● Work required: Among the lines below, take the one holding "Task: Open Investigation", the one holding "Screen dimensions: 1300x535", and all lines between them. Set them down exactly.

(Stored records)
::::

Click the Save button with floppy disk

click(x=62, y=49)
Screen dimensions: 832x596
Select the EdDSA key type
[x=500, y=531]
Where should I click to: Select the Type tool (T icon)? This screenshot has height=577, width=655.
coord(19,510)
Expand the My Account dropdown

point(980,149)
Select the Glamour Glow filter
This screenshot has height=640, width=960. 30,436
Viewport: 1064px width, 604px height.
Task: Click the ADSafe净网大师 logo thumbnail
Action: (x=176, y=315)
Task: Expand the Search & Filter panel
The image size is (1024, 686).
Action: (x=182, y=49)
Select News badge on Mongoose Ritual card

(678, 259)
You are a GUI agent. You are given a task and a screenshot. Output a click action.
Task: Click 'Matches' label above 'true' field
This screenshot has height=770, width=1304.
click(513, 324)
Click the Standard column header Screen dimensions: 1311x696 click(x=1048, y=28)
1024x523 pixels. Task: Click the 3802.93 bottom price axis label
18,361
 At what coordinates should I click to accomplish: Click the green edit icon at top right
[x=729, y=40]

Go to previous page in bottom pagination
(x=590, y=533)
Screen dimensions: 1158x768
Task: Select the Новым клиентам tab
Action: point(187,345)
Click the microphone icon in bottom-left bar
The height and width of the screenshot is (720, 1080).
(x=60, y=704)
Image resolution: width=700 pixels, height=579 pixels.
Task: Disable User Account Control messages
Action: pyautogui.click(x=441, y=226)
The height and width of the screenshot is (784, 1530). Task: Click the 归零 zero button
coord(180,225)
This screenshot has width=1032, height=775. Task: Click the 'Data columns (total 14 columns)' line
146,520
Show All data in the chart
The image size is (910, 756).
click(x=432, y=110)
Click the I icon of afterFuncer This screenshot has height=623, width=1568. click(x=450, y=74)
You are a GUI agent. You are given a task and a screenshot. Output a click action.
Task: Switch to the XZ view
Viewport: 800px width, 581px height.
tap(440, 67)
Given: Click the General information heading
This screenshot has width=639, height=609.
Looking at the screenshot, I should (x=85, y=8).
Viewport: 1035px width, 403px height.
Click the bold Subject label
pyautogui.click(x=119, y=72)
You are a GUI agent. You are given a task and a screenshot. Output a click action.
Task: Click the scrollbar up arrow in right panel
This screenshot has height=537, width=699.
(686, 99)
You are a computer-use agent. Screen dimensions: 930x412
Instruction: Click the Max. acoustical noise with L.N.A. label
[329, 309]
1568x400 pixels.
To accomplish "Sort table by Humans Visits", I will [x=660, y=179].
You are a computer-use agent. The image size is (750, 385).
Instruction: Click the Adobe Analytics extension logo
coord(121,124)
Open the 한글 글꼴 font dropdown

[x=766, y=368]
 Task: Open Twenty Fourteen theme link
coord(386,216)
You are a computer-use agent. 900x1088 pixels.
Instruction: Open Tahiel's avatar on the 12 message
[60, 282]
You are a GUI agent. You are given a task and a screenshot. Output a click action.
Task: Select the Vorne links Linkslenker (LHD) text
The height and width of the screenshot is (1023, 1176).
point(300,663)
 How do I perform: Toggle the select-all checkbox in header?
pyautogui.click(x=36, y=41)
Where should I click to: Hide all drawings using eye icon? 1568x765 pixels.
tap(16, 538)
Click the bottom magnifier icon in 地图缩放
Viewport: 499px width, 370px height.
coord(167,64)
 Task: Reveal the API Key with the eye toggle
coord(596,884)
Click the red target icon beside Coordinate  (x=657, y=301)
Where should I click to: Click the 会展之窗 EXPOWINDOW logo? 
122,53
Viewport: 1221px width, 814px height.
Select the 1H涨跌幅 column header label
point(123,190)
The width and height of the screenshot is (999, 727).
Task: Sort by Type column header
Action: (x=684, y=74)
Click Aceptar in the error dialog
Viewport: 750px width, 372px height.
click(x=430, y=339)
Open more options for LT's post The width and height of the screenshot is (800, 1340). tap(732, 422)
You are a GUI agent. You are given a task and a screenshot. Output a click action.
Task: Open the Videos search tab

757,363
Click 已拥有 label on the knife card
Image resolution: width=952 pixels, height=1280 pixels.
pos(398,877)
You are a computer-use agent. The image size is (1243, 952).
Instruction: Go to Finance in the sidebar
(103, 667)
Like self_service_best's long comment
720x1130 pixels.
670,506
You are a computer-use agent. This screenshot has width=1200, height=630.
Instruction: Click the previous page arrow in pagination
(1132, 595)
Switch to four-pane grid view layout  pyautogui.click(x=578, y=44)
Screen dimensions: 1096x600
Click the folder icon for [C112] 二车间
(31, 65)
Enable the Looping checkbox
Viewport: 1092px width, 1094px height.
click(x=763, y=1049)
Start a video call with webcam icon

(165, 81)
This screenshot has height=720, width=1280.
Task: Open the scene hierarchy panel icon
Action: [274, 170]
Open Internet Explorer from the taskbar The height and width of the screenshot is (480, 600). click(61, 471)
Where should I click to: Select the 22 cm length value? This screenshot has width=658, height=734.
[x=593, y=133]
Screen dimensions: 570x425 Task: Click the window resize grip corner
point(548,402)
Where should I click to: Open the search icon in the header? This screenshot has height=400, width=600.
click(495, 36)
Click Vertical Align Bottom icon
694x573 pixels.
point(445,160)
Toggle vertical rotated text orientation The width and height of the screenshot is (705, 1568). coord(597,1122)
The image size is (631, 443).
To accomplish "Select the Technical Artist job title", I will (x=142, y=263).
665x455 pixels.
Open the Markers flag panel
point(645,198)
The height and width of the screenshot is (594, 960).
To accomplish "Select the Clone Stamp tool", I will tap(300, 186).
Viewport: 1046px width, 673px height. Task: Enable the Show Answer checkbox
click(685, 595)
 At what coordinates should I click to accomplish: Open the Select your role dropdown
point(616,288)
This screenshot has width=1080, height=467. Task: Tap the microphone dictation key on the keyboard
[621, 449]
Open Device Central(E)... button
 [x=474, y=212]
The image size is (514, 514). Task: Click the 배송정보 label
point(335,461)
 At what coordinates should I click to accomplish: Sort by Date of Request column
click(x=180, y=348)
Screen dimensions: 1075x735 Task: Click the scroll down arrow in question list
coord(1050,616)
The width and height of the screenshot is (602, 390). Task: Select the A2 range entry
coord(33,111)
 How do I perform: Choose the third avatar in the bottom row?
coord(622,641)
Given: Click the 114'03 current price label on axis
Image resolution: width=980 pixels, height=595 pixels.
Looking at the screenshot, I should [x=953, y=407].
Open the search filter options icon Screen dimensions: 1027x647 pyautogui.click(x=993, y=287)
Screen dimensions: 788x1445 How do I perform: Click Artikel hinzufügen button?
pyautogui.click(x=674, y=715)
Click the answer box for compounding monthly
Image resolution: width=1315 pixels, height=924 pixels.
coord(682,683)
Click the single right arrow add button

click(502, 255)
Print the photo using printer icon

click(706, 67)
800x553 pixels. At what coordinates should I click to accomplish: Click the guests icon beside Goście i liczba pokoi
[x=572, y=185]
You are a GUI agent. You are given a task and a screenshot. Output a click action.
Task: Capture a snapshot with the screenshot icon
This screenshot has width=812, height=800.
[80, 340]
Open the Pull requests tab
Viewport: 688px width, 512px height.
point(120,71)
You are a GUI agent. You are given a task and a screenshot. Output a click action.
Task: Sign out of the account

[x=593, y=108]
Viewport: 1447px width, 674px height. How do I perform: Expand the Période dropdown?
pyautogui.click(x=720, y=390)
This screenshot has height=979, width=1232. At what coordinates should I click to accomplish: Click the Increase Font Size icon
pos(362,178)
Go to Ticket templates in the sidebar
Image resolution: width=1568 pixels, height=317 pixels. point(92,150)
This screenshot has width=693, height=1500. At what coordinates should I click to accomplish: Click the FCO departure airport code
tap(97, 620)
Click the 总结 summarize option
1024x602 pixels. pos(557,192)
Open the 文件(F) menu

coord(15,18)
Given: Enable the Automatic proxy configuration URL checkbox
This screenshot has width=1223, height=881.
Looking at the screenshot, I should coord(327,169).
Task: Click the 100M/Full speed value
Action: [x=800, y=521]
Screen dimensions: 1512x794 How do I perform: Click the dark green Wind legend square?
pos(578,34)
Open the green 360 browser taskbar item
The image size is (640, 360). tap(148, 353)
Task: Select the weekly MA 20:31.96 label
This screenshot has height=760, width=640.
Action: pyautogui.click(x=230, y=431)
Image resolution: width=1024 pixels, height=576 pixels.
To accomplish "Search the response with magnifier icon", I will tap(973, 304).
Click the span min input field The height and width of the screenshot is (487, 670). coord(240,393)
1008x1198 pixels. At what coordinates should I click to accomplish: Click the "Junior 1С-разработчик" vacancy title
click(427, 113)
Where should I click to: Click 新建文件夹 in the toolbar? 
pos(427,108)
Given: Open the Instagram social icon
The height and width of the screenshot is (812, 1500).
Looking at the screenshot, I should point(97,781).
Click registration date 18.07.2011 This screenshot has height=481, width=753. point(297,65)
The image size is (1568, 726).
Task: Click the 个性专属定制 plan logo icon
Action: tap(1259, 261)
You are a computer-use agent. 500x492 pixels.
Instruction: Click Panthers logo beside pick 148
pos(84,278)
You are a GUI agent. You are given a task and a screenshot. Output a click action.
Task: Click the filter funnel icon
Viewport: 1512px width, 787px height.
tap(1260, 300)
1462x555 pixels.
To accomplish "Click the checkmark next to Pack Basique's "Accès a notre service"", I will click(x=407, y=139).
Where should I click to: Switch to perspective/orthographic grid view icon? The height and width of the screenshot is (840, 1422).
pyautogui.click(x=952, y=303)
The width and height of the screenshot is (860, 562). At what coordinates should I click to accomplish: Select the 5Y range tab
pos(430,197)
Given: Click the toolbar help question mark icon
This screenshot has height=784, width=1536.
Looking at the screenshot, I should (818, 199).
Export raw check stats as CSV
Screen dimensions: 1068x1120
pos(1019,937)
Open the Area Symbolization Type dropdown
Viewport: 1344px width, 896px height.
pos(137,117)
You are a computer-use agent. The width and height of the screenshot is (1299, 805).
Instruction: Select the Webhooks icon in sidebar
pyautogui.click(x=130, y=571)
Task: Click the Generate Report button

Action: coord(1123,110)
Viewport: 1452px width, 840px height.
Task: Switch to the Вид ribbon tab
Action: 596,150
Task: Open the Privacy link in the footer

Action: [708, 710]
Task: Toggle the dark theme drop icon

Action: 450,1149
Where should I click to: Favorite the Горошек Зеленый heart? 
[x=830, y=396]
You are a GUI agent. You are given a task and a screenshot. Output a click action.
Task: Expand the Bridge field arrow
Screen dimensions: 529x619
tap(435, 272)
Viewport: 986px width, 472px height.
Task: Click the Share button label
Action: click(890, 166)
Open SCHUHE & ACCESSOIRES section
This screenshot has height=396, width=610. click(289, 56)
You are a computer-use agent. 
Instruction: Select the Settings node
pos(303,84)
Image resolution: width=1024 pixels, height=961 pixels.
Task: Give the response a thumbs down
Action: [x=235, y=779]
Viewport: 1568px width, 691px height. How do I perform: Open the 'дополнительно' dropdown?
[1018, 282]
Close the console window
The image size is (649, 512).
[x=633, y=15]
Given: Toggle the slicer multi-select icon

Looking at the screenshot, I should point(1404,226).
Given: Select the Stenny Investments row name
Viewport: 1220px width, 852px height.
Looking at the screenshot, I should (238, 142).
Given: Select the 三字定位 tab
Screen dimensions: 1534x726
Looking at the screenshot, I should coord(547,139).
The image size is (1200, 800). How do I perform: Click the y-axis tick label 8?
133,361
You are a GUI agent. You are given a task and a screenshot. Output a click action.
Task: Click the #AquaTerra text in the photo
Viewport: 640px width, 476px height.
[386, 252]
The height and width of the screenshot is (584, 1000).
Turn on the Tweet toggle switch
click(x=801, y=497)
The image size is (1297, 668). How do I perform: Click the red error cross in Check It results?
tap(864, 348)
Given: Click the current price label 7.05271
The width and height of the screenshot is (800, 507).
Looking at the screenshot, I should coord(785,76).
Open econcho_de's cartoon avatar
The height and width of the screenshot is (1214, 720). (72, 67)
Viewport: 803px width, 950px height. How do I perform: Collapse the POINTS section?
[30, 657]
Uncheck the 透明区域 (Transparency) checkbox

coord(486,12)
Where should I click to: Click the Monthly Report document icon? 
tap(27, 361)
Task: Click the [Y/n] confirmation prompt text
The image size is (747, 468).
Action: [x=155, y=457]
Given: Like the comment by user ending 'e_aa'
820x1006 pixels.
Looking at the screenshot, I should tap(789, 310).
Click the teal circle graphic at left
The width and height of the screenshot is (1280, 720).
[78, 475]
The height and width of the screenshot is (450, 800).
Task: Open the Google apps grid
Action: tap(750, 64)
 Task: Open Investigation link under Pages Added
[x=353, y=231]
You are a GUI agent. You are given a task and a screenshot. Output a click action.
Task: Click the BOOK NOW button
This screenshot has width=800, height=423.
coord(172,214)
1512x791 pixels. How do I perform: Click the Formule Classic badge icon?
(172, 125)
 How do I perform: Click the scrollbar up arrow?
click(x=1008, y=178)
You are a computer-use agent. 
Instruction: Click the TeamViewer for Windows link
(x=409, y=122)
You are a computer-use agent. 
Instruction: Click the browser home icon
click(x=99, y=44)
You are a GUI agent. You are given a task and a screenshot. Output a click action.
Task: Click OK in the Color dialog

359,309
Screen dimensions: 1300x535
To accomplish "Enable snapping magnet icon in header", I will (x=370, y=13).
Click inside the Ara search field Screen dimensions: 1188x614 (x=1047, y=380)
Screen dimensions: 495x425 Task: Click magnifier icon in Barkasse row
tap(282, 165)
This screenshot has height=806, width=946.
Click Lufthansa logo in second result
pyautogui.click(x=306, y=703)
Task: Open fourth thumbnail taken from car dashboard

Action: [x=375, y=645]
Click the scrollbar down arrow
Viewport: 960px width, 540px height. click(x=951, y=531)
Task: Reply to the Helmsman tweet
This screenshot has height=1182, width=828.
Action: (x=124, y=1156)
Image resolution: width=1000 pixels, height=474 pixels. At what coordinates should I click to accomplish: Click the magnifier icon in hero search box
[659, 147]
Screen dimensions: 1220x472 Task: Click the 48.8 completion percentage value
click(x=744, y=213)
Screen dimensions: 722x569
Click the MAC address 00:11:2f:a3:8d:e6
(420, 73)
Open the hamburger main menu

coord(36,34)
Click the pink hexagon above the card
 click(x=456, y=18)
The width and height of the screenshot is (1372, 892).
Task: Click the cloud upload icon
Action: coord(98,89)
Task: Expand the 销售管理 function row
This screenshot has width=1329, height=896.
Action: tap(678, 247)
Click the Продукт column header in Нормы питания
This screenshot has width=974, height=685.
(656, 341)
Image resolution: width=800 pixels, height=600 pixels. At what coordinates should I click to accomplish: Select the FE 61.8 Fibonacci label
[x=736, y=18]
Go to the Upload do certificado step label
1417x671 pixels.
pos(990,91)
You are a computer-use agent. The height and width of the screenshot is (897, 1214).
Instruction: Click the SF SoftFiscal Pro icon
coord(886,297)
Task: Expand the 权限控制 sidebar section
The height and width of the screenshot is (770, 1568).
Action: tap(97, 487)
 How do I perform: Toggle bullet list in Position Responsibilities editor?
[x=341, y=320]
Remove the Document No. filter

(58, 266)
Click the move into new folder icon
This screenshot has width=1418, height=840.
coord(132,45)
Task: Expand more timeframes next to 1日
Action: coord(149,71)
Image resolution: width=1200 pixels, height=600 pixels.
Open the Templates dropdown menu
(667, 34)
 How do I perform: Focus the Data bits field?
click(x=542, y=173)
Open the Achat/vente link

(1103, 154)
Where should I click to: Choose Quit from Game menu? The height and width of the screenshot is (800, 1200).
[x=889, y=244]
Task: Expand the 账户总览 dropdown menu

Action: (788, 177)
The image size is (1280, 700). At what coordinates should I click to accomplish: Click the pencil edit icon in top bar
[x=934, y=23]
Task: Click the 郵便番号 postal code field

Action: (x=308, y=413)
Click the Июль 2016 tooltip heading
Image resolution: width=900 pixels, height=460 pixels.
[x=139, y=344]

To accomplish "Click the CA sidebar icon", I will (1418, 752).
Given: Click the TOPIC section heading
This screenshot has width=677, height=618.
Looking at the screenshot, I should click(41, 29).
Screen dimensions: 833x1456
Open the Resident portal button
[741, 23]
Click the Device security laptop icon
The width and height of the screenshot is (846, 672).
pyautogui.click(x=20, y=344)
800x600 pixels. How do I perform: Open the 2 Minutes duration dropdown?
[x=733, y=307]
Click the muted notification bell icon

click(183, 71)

::::

● Answer area:
 Task: Open Investigation link under Pages Added
[x=353, y=231]
You are a GUI agent. You are given a task and a screenshot. Output a click action.
Task: Click the BOOK NOW button
This screenshot has width=800, height=423.
coord(172,214)
1512x791 pixels. How do I perform: Click the Formule Classic badge icon?
(172, 125)
 How do I perform: Click the scrollbar up arrow?
click(x=1008, y=178)
You are a computer-use agent. 
Instruction: Click the TeamViewer for Windows link
(x=409, y=122)
You are a computer-use agent. 
Instruction: Click the browser home icon
click(x=99, y=44)
You are a GUI agent. You are given a task and a screenshot. Output a click action.
Task: Click OK in the Color dialog

359,309
Screen dimensions: 1300x535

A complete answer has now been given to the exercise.